ASSIGNMENT:
Please transcribe every record below exactly as written.

*** Opening of GIVEN DATA ***

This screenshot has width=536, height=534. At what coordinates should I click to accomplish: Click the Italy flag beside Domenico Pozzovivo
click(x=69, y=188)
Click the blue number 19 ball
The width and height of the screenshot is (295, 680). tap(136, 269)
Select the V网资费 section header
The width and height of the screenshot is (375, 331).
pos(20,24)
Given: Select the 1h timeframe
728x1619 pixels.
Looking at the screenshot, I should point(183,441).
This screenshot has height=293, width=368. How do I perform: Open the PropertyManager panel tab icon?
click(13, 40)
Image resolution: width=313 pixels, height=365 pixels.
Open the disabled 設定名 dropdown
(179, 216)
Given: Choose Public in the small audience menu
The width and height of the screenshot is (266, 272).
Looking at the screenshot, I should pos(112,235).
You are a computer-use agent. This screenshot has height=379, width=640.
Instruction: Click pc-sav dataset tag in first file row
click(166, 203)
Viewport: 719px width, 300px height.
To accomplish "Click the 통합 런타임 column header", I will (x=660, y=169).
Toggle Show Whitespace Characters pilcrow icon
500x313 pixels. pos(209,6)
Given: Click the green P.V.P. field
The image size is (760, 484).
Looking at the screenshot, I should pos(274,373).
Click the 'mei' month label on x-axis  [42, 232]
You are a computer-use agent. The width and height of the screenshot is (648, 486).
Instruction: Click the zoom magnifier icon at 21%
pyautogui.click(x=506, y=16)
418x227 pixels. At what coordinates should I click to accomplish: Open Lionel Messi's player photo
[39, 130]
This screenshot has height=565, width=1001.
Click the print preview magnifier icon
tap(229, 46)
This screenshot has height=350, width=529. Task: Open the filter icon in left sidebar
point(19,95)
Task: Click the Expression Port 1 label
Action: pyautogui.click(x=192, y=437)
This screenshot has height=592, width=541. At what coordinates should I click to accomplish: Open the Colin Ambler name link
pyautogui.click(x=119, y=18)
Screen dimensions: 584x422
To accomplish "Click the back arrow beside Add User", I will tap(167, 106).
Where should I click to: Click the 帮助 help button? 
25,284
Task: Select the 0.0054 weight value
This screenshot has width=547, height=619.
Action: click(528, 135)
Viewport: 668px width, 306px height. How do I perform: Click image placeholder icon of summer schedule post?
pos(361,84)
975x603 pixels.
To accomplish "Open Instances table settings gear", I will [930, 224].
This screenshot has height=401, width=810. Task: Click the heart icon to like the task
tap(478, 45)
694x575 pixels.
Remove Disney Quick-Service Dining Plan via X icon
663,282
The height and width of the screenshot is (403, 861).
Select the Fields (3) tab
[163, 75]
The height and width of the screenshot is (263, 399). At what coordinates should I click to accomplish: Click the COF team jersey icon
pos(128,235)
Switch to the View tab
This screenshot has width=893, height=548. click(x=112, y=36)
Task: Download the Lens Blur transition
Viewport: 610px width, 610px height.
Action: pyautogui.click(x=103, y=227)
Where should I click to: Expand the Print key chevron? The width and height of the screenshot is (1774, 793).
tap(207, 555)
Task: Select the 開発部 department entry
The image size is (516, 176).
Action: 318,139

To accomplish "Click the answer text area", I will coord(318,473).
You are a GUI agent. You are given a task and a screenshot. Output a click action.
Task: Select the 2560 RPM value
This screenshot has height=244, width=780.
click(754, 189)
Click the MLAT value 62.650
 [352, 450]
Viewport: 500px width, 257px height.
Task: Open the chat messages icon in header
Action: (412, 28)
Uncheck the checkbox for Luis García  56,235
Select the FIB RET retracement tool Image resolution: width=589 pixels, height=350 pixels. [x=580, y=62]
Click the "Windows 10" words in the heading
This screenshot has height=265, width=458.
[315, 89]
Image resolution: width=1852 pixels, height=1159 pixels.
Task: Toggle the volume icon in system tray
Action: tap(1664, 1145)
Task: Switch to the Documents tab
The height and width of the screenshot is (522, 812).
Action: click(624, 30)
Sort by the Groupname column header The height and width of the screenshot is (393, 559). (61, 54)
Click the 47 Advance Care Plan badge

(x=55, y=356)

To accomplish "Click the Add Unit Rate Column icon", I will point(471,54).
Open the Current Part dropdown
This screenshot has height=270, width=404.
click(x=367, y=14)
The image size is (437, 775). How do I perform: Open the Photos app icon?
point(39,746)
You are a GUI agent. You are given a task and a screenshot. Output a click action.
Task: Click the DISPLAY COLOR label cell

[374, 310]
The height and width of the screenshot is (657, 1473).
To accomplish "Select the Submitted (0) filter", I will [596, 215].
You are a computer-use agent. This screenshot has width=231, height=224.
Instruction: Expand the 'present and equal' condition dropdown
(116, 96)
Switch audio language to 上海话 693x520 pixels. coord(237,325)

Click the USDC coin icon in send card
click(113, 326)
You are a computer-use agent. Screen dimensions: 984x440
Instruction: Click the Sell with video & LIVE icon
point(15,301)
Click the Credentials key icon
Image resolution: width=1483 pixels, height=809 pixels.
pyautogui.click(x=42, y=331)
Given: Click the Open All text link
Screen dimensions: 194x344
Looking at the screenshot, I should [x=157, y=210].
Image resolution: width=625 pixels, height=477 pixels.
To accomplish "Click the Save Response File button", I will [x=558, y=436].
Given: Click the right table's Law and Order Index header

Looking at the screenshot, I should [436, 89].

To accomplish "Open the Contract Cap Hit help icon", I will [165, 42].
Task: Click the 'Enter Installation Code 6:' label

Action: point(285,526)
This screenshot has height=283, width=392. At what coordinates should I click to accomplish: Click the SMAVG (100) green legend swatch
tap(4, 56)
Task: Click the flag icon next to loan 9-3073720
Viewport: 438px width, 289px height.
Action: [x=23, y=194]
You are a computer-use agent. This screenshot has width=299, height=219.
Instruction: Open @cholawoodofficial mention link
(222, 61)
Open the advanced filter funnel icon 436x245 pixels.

*** Close of GIVEN DATA ***

EXERCISE RESULT:
This screenshot has width=536, height=534. At what coordinates should I click to accomplish: Click the Italy flag beside Domenico Pozzovivo
click(x=69, y=188)
Click the blue number 19 ball
The width and height of the screenshot is (295, 680). tap(136, 269)
Select the V网资费 section header
The width and height of the screenshot is (375, 331).
pos(20,24)
Given: Select the 1h timeframe
728x1619 pixels.
Looking at the screenshot, I should point(183,441).
This screenshot has height=293, width=368. How do I perform: Open the PropertyManager panel tab icon?
click(13, 40)
Image resolution: width=313 pixels, height=365 pixels.
Open the disabled 設定名 dropdown
(179, 216)
Given: Choose Public in the small audience menu
The width and height of the screenshot is (266, 272).
Looking at the screenshot, I should pos(112,235).
You are a computer-use agent. This screenshot has height=379, width=640.
Instruction: Click pc-sav dataset tag in first file row
click(166, 203)
Viewport: 719px width, 300px height.
To accomplish "Click the 통합 런타임 column header", I will (x=660, y=169).
Toggle Show Whitespace Characters pilcrow icon
500x313 pixels. pos(209,6)
Given: Click the green P.V.P. field
The image size is (760, 484).
Looking at the screenshot, I should pos(274,373).
Click the 'mei' month label on x-axis  [42, 232]
You are a computer-use agent. The width and height of the screenshot is (648, 486).
Instruction: Click the zoom magnifier icon at 21%
pyautogui.click(x=506, y=16)
418x227 pixels. At what coordinates should I click to accomplish: Open Lionel Messi's player photo
[39, 130]
This screenshot has height=565, width=1001.
Click the print preview magnifier icon
tap(229, 46)
This screenshot has height=350, width=529. Task: Open the filter icon in left sidebar
point(19,95)
Task: Click the Expression Port 1 label
Action: pyautogui.click(x=192, y=437)
This screenshot has height=592, width=541. At what coordinates should I click to accomplish: Open the Colin Ambler name link
pyautogui.click(x=119, y=18)
Screen dimensions: 584x422
To accomplish "Click the back arrow beside Add User", I will tap(167, 106).
Where should I click to: Click the 帮助 help button? 
25,284
Task: Select the 0.0054 weight value
This screenshot has width=547, height=619.
Action: click(528, 135)
Viewport: 668px width, 306px height. How do I perform: Click image placeholder icon of summer schedule post?
pos(361,84)
975x603 pixels.
To accomplish "Open Instances table settings gear", I will [930, 224].
This screenshot has height=401, width=810. Task: Click the heart icon to like the task
tap(478, 45)
694x575 pixels.
Remove Disney Quick-Service Dining Plan via X icon
663,282
The height and width of the screenshot is (403, 861).
Select the Fields (3) tab
[163, 75]
The height and width of the screenshot is (263, 399). At what coordinates should I click to accomplish: Click the COF team jersey icon
pos(128,235)
Switch to the View tab
This screenshot has width=893, height=548. click(x=112, y=36)
Task: Download the Lens Blur transition
Viewport: 610px width, 610px height.
Action: pyautogui.click(x=103, y=227)
Where should I click to: Expand the Print key chevron? The width and height of the screenshot is (1774, 793).
tap(207, 555)
Task: Select the 開発部 department entry
The image size is (516, 176).
Action: 318,139

To accomplish "Click the answer text area", I will coord(318,473).
You are a GUI agent. You are given a task and a screenshot. Output a click action.
Task: Select the 2560 RPM value
This screenshot has height=244, width=780.
click(754, 189)
Click the MLAT value 62.650
 [352, 450]
Viewport: 500px width, 257px height.
Task: Open the chat messages icon in header
Action: (412, 28)
Uncheck the checkbox for Luis García  56,235
Select the FIB RET retracement tool Image resolution: width=589 pixels, height=350 pixels. [x=580, y=62]
Click the "Windows 10" words in the heading
This screenshot has height=265, width=458.
[315, 89]
Image resolution: width=1852 pixels, height=1159 pixels.
Task: Toggle the volume icon in system tray
Action: tap(1664, 1145)
Task: Switch to the Documents tab
The height and width of the screenshot is (522, 812).
Action: click(624, 30)
Sort by the Groupname column header The height and width of the screenshot is (393, 559). (61, 54)
Click the 47 Advance Care Plan badge

(x=55, y=356)

To accomplish "Click the Add Unit Rate Column icon", I will point(471,54).
Open the Current Part dropdown
This screenshot has height=270, width=404.
click(x=367, y=14)
The image size is (437, 775). How do I perform: Open the Photos app icon?
point(39,746)
You are a GUI agent. You are given a task and a screenshot. Output a click action.
Task: Click the DISPLAY COLOR label cell

[374, 310]
The height and width of the screenshot is (657, 1473).
To accomplish "Select the Submitted (0) filter", I will [596, 215].
You are a computer-use agent. This screenshot has width=231, height=224.
Instruction: Expand the 'present and equal' condition dropdown
(116, 96)
Switch audio language to 上海话 693x520 pixels. coord(237,325)

Click the USDC coin icon in send card
click(113, 326)
You are a computer-use agent. Screen dimensions: 984x440
Instruction: Click the Sell with video & LIVE icon
point(15,301)
Click the Credentials key icon
Image resolution: width=1483 pixels, height=809 pixels.
pyautogui.click(x=42, y=331)
Given: Click the Open All text link
Screen dimensions: 194x344
Looking at the screenshot, I should [x=157, y=210].
Image resolution: width=625 pixels, height=477 pixels.
To accomplish "Click the Save Response File button", I will [x=558, y=436].
Given: Click the right table's Law and Order Index header

Looking at the screenshot, I should [436, 89].

To accomplish "Open the Contract Cap Hit help icon", I will [165, 42].
Task: Click the 'Enter Installation Code 6:' label

Action: point(285,526)
This screenshot has height=283, width=392. At what coordinates should I click to accomplish: Click the SMAVG (100) green legend swatch
tap(4, 56)
Task: Click the flag icon next to loan 9-3073720
Viewport: 438px width, 289px height.
Action: [x=23, y=194]
You are a computer-use agent. This screenshot has width=299, height=219.
Instruction: Open @cholawoodofficial mention link
(222, 61)
Open the advanced filter funnel icon 436x245 pixels.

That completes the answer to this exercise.